The Piano Concerto No. 3 in D major, Op. 50 (subtitled Youth) by Russian composer Dmitri Kabalevsky is one of three concertos (the others are for violin and cello) written for and dedicated to young performers within the Soviet Union in 1952, and is sometimes performed as a student's first piano concerto. This sunny and tuneful piece manages to combine effective apparent pianistic pyrotechnics whilst keeping it within the range of ability of a keen student.

==Music==
The piece has three movements:

The opening movement begins with a dramatic trumpet fanfare, followed by swirling piano writing that has a touch of the great piano concertos of Tchaikovsky and Rachmaninov. There is a central dramatic cadenza before the opening theme returns, the movement ending with the same short fanfare.

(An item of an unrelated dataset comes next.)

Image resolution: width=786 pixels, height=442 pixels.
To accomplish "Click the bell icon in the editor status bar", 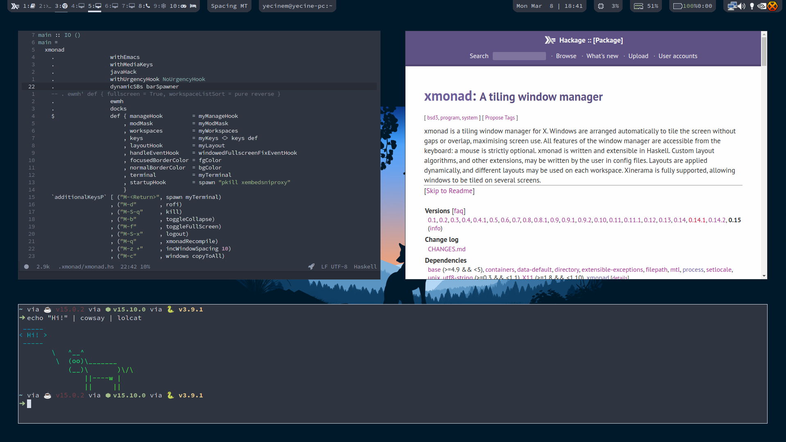I will click(311, 266).
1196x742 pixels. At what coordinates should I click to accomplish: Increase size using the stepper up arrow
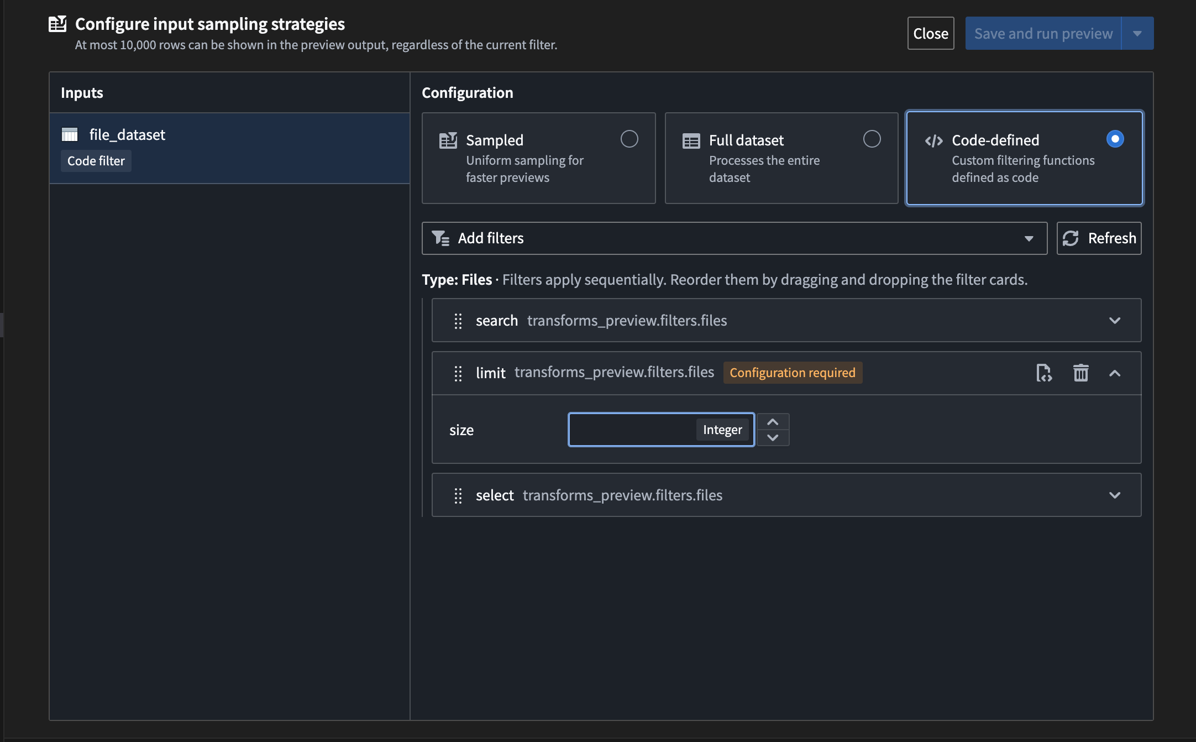[773, 421]
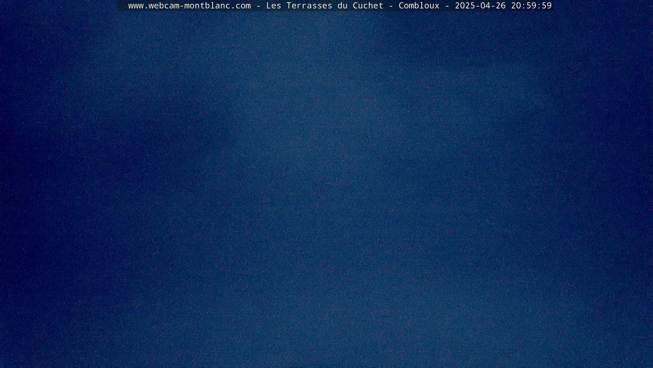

The second movement begins in G minor in a far more austere style, using pizzicato string notes over which a melody is played in octaves on the piano. There is a shimmering central section at a faster tempo that moves through various major keys before the opening minor theme is restated, but this time with a forte from the full orchestra. The opening quiet atmosphere eventually returns at the end of this movement.

The final movement starts at breakneck speed, which is only briefly interrupted in the middle by a little march. Just before the end a sweeping romantic melody first heard in the first movement is played at full volume before the concerto ends with a prestissimo coda.

The work shares themes in common with Kabalevsky's Rhapsody for Piano and Orchestra, op.75, on the theme of the song "School Years".